Document extract
RuntimeError: cuDNN error: CUDNN_STATUS_INTERNAL_ERROR

but without the to_fp16() it works fine…

Try running the cell again after it errors. If that fails, try running the cell (getting the error), running learn.model.cuda(), then running it again.

I’ve run into several weird cuda/cudnn errors that seem to be solved by just running the cell again. It’s like things don’t work out the first time you try to run a model, but after that everything’s fine.

I was using learn = to_fp16(…) rather than (…).to_fp16. See if that works for you.

I’m on the 410 driver as well. I usually get a CUDA error 11 the first time I ‘learn.fit_one_cycle(1)’ but it works without a hitch when I re-run the cell.

Hi ilia, with my tail between my hind legs and head bowed in shame I must confess that I have rendered my ‘upgrade’ and planned successive performance steps USULESS, for now. Suffice to say that I can’t even boot from my poor old ( formerly) trusty tower anymore. I do have an Asus G75V with 2T of ssd and have been doing The Master’s (Jeremy’s) course on it. Believe me Ilia, I am working on it; I am even reading the installation instructions for the Samsung 2T vnand 860 pro and the m.2 970 evo. The Gigabyte 2080 Ti oc looks GREAT, good for photos. When I do get all working, AI will probably still be popular.

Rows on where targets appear
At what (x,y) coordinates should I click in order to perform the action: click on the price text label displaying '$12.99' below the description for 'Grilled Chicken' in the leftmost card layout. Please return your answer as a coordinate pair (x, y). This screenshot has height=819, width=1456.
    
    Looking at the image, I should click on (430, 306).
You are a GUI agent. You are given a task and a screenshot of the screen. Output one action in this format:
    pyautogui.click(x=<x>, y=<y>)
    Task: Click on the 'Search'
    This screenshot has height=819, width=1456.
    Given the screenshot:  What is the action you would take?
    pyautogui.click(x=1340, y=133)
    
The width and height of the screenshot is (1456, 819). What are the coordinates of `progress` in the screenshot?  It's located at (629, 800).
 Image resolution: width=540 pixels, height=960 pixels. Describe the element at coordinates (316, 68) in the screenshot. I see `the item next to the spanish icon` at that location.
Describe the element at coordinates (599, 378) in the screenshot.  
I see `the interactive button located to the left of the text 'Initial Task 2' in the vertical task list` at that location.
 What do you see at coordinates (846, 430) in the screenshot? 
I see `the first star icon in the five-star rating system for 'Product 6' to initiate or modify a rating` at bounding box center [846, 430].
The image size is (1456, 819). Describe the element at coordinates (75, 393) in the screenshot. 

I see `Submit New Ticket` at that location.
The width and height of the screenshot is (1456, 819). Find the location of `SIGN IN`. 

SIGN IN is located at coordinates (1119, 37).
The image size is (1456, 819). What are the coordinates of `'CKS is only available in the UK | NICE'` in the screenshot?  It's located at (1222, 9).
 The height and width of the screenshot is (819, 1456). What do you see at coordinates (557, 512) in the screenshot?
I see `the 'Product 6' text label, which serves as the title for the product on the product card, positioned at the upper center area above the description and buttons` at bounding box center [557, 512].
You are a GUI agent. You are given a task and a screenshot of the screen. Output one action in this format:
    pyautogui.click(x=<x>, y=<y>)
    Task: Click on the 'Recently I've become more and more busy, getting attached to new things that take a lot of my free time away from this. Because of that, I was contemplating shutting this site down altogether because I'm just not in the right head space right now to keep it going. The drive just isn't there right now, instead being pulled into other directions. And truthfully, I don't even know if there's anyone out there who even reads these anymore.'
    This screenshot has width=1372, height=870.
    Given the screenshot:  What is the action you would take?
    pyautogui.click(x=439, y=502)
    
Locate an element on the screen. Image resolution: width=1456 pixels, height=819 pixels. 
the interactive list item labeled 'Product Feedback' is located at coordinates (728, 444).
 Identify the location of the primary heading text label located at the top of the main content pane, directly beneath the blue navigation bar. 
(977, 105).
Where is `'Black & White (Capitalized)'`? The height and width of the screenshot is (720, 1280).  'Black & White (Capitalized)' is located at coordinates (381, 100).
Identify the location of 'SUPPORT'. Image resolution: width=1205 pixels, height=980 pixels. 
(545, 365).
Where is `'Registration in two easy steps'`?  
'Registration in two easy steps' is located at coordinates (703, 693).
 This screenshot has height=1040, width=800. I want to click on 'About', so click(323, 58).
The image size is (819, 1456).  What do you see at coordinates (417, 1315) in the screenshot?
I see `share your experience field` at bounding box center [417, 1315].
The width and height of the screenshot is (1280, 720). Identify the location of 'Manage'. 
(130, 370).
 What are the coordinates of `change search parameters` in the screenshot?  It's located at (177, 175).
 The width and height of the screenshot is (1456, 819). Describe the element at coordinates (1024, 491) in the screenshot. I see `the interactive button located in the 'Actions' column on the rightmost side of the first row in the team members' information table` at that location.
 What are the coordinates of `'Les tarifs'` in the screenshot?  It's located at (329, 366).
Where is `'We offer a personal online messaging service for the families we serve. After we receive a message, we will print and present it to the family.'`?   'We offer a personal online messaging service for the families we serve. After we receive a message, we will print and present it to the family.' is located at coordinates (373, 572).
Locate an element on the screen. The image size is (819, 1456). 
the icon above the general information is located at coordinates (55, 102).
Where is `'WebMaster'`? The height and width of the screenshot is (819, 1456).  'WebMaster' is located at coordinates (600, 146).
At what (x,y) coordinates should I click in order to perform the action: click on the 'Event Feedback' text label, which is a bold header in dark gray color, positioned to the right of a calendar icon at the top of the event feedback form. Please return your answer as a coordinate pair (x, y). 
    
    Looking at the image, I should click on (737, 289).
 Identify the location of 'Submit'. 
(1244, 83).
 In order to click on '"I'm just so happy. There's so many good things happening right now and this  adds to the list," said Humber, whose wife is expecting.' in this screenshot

Direction 1
List every hardware product named in the last post of the thread about cuDNN errors.
Direction 2
Answer these questions about the thread about cuDNN errors:
(a) Which command is suggested to run after getting the error and before trying again?
(b) What error does the poster on the 410 driver usually get the first time they run "learn.fit_one_cycle(1)"?
(c) Which laptop has the last poster been using for the course?
Direction 3
Pick up the thread about cuDNN errors from its last post and keep it going.

Final answer 1
Asus G75V
Samsung 2T vnand 860 pro
m.2 970 evo
Gigabyte 2080 Ti oc

Final answer 2
(a) learn.model.cuda()
(b) CUDA error 11
(c) Asus G75V

Final answer 3
Is there a general thread where I can sing Jeremy’s (and Rachael’s) praises? I think thus should be done from the global AI rooftops. He , virtually alone, has revived AI to a fabulous state, translated it from ‘nerd-speak’, worked like a deamon in proving himself and his methods (non-confirmist, and for good reason), wrestled the AI from the strict realms of the academics, read heaps of papers and sorted them, cut through the in-breed jargon, prepared superbly understandable lessons and videos into THE premier AI course and presents it FREE for us unclean masses in the fabulous MOOC. WHAT A GREAT GUY! And, of course, he is Australian, AND from Melbourne. Thanks also to the San Francisco University for supporting him in this Globally Disruptive Technological thrust. This will inspire global changes to many things, you ain’t seen nothin’ yet.
I’ll try to keep you informed if any significant progress on my little desktop Ilia.
Cheers for now,
Peter Kelly

I just installed the RTX 2070, it works fine in standard precision but when I try the .to_fp16(), or “leanr= to_fp16(create_cnn(…))”, it crashes my kernel without an error message in Jupyter Notebook.
So rather hard to debug :slight_smile:

I’m using Ubuntu 16.04 and nvidia 410.73.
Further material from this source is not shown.